§ TASK GOAL
Write out the data below exactly, from its first line to the line containing "You are a computer-use agent.", that line included.

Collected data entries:

━━━━━━━━━━━━━━━━━━━━━━━━━━━━━━

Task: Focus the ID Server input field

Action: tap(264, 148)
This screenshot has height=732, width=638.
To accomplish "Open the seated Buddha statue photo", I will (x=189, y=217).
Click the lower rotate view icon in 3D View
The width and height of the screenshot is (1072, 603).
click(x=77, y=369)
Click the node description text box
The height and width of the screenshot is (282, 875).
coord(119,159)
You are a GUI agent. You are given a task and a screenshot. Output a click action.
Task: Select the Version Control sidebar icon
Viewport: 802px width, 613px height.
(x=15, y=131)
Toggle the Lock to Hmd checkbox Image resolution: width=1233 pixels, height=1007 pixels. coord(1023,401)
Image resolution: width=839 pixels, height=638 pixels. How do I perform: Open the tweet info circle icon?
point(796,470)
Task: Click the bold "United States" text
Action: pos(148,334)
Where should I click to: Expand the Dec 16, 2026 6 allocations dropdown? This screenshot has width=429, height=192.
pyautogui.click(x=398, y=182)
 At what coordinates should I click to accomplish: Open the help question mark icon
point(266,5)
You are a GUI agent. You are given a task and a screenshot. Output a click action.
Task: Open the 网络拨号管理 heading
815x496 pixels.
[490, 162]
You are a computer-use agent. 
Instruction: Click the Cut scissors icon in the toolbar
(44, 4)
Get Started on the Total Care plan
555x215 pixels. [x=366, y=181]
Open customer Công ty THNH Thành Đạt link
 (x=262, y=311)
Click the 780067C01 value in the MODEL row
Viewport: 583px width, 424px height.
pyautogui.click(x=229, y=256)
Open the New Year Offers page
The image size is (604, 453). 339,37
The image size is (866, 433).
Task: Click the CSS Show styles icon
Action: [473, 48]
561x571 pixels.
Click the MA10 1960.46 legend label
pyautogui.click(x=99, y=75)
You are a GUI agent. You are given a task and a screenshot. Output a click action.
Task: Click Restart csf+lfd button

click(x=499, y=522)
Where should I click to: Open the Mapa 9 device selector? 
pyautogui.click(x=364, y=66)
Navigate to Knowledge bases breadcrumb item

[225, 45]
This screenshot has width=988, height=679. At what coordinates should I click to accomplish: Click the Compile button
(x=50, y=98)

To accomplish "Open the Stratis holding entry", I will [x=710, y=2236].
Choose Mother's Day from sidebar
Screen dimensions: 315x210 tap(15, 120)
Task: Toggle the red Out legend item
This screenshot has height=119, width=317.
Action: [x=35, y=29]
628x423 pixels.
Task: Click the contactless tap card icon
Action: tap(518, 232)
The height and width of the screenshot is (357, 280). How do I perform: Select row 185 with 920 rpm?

━━━━━━━━━━━━━━━━━━━━━━━━━━━━━━

§ RESULT OF THE EXERCISE
Task: Focus the ID Server input field

Action: tap(264, 148)
This screenshot has height=732, width=638.
To accomplish "Open the seated Buddha statue photo", I will (x=189, y=217).
Click the lower rotate view icon in 3D View
The width and height of the screenshot is (1072, 603).
click(x=77, y=369)
Click the node description text box
The height and width of the screenshot is (282, 875).
coord(119,159)
You are a GUI agent. You are given a task and a screenshot. Output a click action.
Task: Select the Version Control sidebar icon
Viewport: 802px width, 613px height.
(x=15, y=131)
Toggle the Lock to Hmd checkbox Image resolution: width=1233 pixels, height=1007 pixels. coord(1023,401)
Image resolution: width=839 pixels, height=638 pixels. How do I perform: Open the tweet info circle icon?
point(796,470)
Task: Click the bold "United States" text
Action: pos(148,334)
Where should I click to: Expand the Dec 16, 2026 6 allocations dropdown? This screenshot has width=429, height=192.
pyautogui.click(x=398, y=182)
 At what coordinates should I click to accomplish: Open the help question mark icon
point(266,5)
You are a GUI agent. You are given a task and a screenshot. Output a click action.
Task: Open the 网络拨号管理 heading
815x496 pixels.
[490, 162]
You are a computer-use agent. 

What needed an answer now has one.